# Article
▼
Avoid confusion of tongues

Paul Gustave Dore Confusion of Tongues

Given the amount of expression available in both the base and available and widely deployed extended namespace a new feed publisher would be well-suited sticking to these vocabularies where possible. Just as the color value “cyan” may have no value to a color picker with a limited vocabulary of expressions, your expressed data might never be parsed or understood by feed parsers if you become overly inventive.

Most feed parsers don’t actually walk the XML of each feed. They rely on feed parser libraries to handle feed errors, similar markup across different publication formats, and retrieving remote files from your server. A parser such as Universal Feed Parser contains built-in support for over 40 namespaces and attempts to normalize various ways of expressing title, author name, etc. A newly invented namespace is less likely to be supported by these intermediate libraries than existing methods of data definition.

Here’s a sampling of some of the popular feed parsing libraries by programming language:

Windows/C#
Windows RSS Platform
Apple Leopard/Cocoa
Apple Syndication Platform (unreleased)
Python
Universal Feed Parser
PHP
Magpie
Java
Rome
Perl
XML::FeedPP
Ruby
Simple RSS

Check for errors

Once you’ve published your feed you’ll want to check for XML and feed errors. Some parsers are more liberal than others, but a single error could result in users of specific services not receiving your latest updates.

You can check your files for errors with Feed Validator or the W3C Feed Validation Service. You can program web services directly against the W3C interface, or you can download the feed validator code for local use.
▲
# Stored data
▼
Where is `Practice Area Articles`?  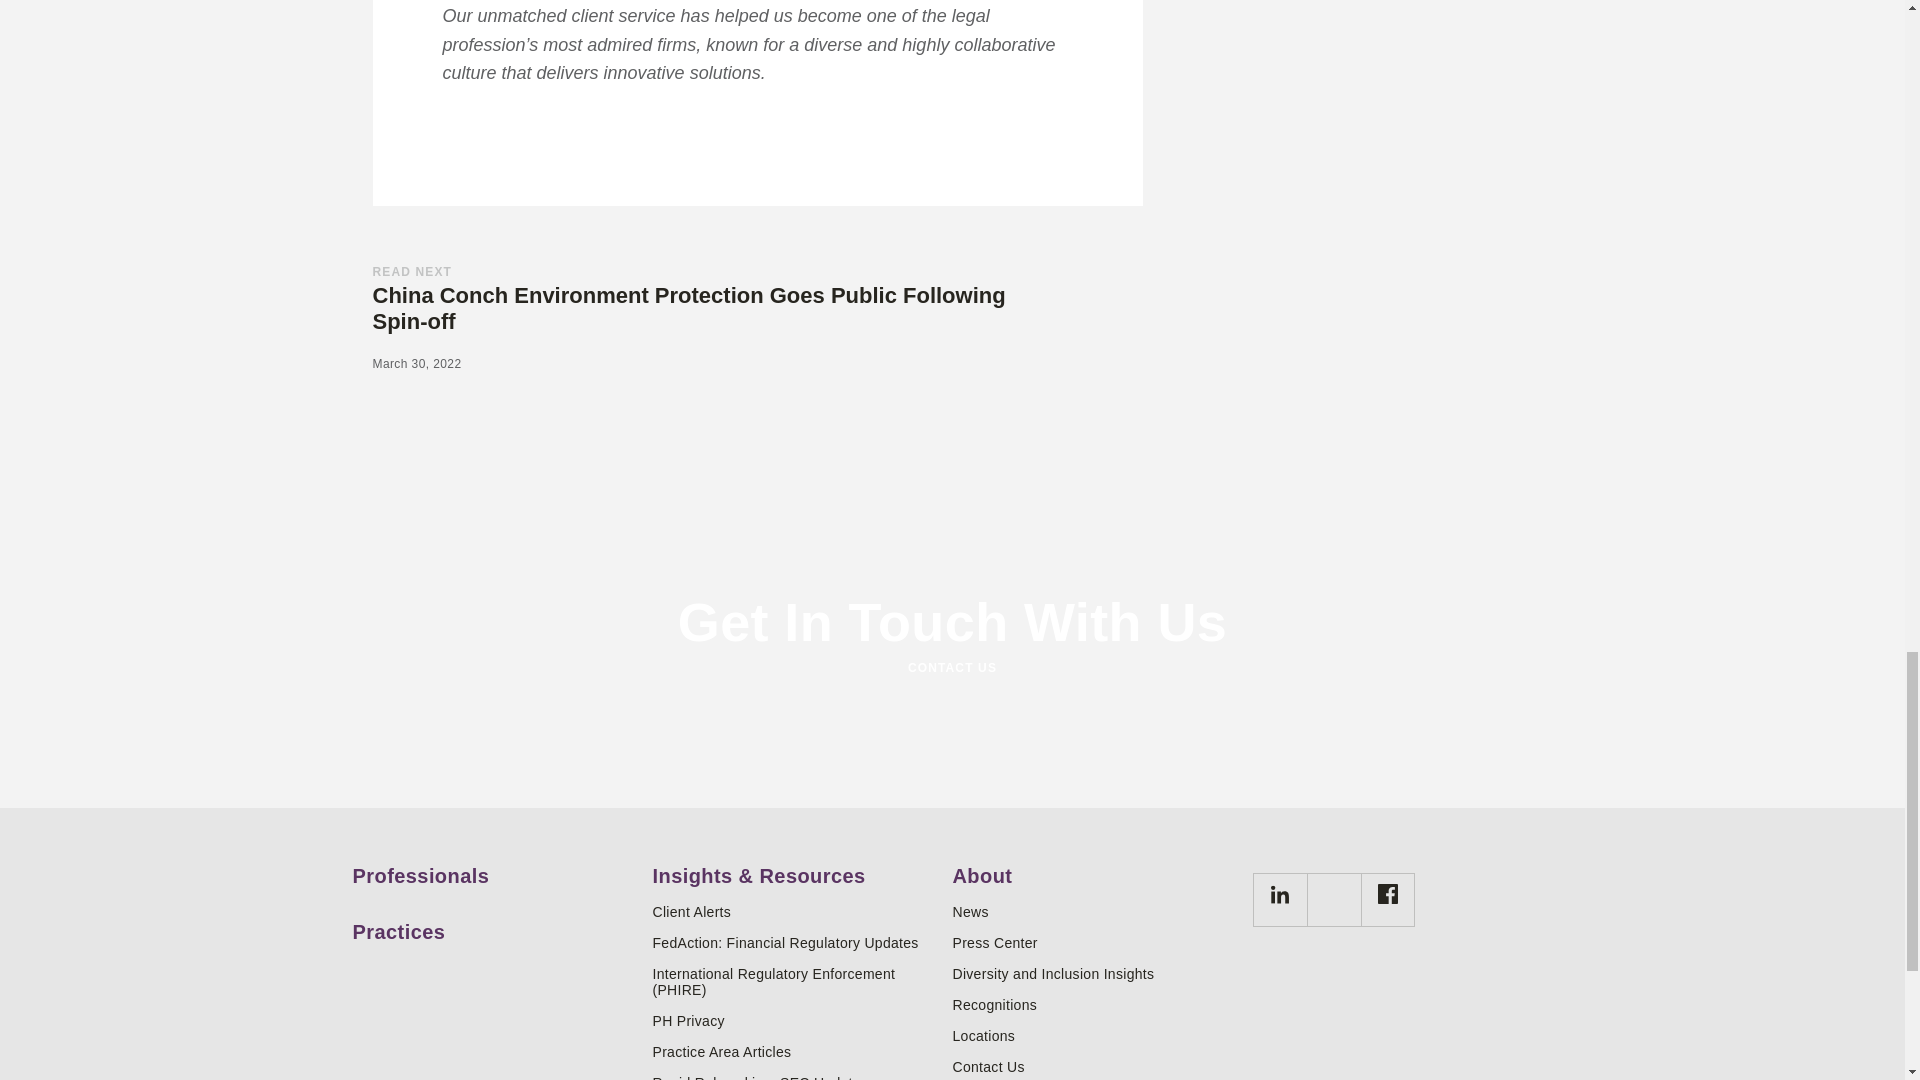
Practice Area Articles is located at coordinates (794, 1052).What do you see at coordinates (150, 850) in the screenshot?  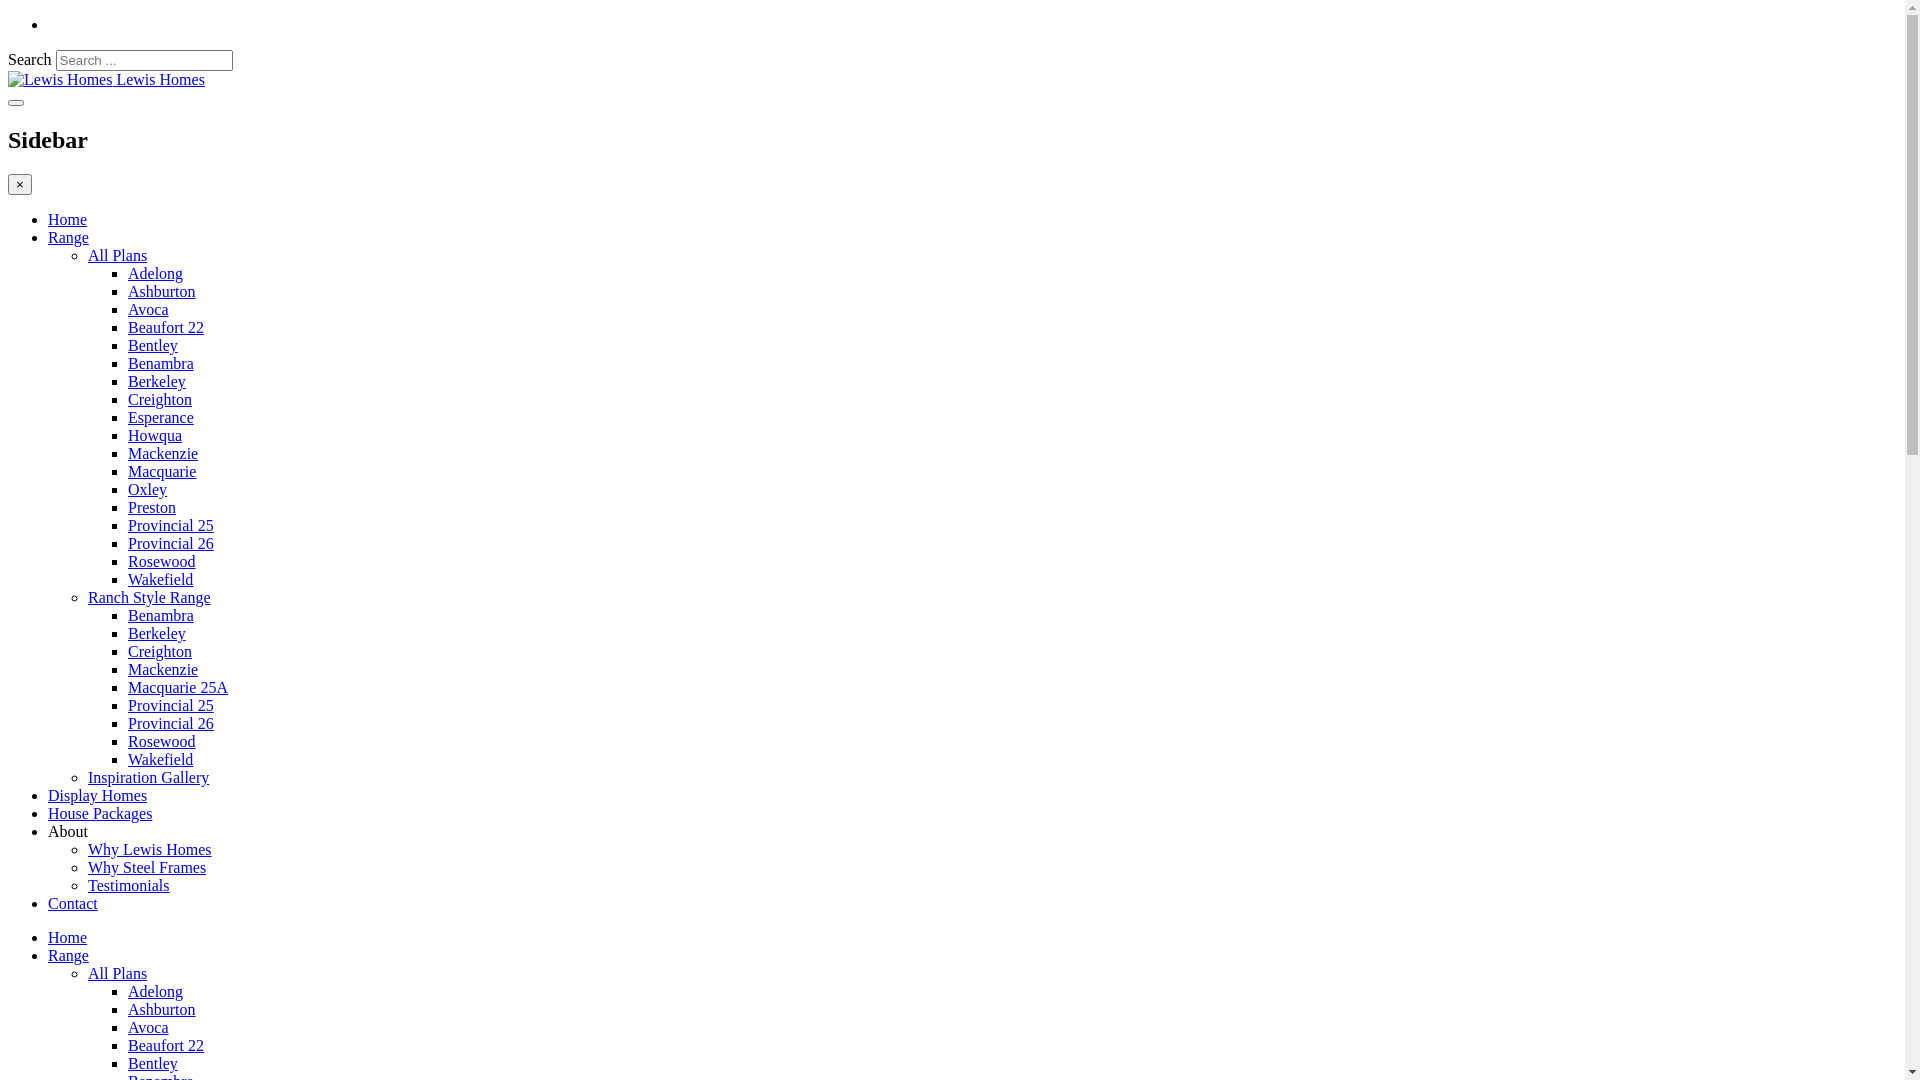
▲
# Direction A
Using the article on feed publishing, decide whether each statement agrees with it. For each one, answer yes or no and quote the deciding words.
(i) Universal Feed Parser has built-in support for more than 40 namespaces.
(ii) Most feed parsers walk the XML of each feed themselves.
(iii) The feed validator code can be used only through an online service.
# Direction B
Answer these questions from the article on feed publishing:
(i) Which library is listed for Ruby?
(ii) Which color value is used as an example that a color picker with a limited vocabulary may not value?
(iii) Besides Feed Validator, which service is named for checking files for errors?

# Full response A
(i) Yes: "contains built-in support for over 40 namespaces"
(ii) No: "Most feed parsers don’t actually walk the XML of each feed."
(iii) No: "or you can download the feed validator code for local use"

# Full response B
(i) Simple RSS
(ii) Cyan
(iii) The W3C Feed Validation Service